■ Selected excerpt
RequireJS and Django
by Justin Michalicek on May 5, 2014, 1:49 a.m. UTCI just finished converting one of my projects over to using RequireJS. I've been moving towards more Javascript heavy stuff lately and keeping all of the dependencies in order has begun to get very messy. RequireJS seemed to be the standard way of managing this, so I decided to give it a try on one of my side projects (which will hopefully go live soon-ish).
RequireJS basically gives you about as close as you're going to get to includes in other languages implemented in Javascript. Overall it works very well, with just a couple of small, easy to work around hurdles. The first is that it requires that modules be written in a fairly specific way and of course not everything works well to do that way, unfortunately. This causes trouble with the recommended way of handling ajax csrf with Django and globally setting jQuery's ajax list POST style to traditional, since it defaults to some silly thing to help PHP and Ruby people out which just gets in the way in Python frameworks. There's also a configuration for Require which needs to be loaded at each page load and the most common way of doing it found in examples would require a lot of boilerplate.

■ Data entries

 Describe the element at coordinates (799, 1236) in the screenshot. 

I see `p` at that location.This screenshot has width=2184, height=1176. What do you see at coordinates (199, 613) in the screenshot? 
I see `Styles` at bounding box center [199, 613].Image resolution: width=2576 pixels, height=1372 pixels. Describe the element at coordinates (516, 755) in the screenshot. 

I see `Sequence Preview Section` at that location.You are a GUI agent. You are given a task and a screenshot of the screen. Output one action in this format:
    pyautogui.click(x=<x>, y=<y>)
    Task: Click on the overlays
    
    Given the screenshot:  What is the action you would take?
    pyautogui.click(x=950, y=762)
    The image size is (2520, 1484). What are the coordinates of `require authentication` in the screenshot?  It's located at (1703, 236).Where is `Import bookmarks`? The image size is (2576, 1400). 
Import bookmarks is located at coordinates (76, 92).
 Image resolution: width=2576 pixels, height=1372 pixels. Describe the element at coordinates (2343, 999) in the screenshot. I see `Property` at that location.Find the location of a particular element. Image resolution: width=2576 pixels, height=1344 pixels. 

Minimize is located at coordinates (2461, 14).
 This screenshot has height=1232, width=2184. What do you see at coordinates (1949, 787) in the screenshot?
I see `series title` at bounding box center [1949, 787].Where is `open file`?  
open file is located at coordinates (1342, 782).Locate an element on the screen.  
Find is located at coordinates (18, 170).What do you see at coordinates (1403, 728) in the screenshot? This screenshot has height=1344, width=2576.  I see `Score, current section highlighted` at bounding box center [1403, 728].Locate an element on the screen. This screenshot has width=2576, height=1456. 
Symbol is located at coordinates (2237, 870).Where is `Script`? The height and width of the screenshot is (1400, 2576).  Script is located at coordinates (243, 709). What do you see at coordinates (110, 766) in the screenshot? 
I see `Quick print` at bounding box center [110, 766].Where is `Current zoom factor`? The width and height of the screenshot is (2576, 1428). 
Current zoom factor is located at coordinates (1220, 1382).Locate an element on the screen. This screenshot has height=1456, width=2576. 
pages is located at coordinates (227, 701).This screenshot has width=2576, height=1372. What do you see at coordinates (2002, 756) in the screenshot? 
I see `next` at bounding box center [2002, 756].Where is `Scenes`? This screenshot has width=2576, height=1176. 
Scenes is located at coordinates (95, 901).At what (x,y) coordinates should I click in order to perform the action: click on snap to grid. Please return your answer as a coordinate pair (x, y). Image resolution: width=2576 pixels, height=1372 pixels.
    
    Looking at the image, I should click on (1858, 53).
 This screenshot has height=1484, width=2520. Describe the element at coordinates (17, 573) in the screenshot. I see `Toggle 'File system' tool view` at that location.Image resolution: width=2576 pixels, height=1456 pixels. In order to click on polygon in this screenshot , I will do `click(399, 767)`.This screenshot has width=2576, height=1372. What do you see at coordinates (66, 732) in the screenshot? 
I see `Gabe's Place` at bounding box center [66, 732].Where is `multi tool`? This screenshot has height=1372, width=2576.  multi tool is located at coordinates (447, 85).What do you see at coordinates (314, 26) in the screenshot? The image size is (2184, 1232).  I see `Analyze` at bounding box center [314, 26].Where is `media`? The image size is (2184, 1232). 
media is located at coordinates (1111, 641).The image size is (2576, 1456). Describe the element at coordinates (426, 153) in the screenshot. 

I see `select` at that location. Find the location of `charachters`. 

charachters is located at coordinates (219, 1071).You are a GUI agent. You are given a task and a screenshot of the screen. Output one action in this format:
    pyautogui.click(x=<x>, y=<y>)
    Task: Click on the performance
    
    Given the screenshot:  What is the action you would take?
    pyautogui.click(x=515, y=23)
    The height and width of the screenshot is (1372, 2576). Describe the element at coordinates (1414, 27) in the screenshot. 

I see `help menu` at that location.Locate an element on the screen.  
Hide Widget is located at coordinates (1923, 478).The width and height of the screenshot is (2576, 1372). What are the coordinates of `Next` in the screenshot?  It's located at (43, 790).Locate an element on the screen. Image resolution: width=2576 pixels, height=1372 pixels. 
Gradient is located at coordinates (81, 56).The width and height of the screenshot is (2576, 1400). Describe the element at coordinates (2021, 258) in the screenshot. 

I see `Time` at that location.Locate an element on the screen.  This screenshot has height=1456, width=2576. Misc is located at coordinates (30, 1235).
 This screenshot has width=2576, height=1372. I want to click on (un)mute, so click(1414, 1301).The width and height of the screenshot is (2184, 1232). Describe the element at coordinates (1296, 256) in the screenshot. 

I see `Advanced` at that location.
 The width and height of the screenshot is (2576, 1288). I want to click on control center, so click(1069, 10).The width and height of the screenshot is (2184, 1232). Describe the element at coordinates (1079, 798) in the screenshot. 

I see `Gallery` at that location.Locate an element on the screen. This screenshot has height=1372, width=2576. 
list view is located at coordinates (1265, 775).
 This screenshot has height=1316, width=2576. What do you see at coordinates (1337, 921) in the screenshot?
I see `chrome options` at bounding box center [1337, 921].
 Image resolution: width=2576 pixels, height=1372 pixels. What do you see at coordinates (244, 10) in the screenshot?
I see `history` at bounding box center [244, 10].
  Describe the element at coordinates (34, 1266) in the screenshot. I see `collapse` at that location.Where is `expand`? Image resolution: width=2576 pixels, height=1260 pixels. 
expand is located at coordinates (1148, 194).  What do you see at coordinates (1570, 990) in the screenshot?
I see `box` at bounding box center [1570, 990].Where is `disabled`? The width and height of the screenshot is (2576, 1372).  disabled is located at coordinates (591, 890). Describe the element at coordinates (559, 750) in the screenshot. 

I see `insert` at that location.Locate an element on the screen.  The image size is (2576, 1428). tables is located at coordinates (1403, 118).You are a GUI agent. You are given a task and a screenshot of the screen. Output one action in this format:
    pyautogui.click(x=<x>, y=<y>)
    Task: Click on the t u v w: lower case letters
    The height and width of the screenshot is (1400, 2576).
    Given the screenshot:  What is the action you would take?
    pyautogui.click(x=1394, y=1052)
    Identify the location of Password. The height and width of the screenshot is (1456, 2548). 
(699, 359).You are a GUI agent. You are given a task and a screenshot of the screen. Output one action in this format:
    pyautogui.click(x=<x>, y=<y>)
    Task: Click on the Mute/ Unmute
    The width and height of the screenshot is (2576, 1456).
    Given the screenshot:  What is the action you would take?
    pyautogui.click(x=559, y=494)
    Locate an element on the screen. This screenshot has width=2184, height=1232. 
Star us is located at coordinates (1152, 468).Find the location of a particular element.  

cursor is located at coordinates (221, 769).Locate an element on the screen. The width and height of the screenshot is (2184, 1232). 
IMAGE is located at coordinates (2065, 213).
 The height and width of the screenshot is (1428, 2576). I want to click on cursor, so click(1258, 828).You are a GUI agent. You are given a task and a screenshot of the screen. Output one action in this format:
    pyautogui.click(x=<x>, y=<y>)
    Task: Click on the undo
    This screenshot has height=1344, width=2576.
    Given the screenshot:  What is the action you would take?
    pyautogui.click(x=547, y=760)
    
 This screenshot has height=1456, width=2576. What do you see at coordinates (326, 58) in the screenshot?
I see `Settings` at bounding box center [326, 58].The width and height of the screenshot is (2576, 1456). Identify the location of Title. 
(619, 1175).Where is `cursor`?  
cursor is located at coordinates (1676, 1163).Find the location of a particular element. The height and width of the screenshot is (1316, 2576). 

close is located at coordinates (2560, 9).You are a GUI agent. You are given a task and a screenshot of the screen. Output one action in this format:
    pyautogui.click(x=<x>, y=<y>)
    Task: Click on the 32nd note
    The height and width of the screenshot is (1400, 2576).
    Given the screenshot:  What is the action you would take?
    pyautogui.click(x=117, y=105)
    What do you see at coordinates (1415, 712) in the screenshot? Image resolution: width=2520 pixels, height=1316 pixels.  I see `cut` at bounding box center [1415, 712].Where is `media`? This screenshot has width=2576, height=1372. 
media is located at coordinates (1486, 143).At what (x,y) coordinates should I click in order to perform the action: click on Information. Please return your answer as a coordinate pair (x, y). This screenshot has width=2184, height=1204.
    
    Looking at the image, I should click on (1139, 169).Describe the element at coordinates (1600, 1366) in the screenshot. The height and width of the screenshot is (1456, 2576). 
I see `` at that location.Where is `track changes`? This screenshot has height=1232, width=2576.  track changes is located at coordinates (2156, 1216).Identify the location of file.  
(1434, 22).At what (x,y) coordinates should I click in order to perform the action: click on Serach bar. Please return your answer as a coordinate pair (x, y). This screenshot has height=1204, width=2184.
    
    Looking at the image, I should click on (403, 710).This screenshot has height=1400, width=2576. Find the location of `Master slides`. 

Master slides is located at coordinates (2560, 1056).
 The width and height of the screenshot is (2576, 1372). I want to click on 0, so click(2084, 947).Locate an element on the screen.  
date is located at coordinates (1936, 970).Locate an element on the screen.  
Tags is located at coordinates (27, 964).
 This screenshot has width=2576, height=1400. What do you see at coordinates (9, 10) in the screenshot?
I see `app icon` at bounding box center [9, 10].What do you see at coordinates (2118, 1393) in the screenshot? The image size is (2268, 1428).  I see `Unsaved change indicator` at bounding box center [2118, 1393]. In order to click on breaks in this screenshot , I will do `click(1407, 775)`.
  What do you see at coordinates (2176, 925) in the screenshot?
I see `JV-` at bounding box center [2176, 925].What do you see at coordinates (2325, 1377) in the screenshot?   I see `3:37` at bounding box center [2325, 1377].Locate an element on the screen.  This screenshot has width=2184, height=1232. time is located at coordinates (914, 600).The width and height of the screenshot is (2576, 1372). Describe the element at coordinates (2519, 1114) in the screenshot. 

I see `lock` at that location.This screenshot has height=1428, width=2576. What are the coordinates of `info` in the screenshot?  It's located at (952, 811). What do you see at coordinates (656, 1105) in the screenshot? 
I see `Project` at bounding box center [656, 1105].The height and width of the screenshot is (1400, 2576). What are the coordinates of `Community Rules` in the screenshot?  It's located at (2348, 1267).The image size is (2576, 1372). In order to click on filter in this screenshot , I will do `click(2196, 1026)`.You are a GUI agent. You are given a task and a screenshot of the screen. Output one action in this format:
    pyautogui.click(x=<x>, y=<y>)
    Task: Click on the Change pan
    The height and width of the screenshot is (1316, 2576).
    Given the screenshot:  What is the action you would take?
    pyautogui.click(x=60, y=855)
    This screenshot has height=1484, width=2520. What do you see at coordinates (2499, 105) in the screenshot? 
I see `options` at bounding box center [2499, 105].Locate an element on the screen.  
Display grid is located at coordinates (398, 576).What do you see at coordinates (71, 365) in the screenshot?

■ Activity 1
In the RequireJS post, what is jQuery's ajax list POST style set to globally?
■ Activity 2
Retype everything in the RequireJS post from "RequireJS basically gives" down to "lot of boilerplate.".

■ Written reply 1
Traditional.

■ Written reply 2
RequireJS basically gives you about as close as you're going to get to includes in other languages implemented in Javascript. Overall it works very well, with just a couple of small, easy to work around hurdles. The first is that it requires that modules be written in a fairly specific way and of course not everything works well to do that way, unfortunately. This causes trouble with the recommended way of handling ajax csrf with Django and globally setting jQuery's ajax list POST style to traditional, since it defaults to some silly thing to help PHP and Ruby people out which just gets in the way in Python frameworks. There's also a configuration for Require which needs to be loaded at each page load and the most common way of doing it found in examples would require a lot of boilerplate.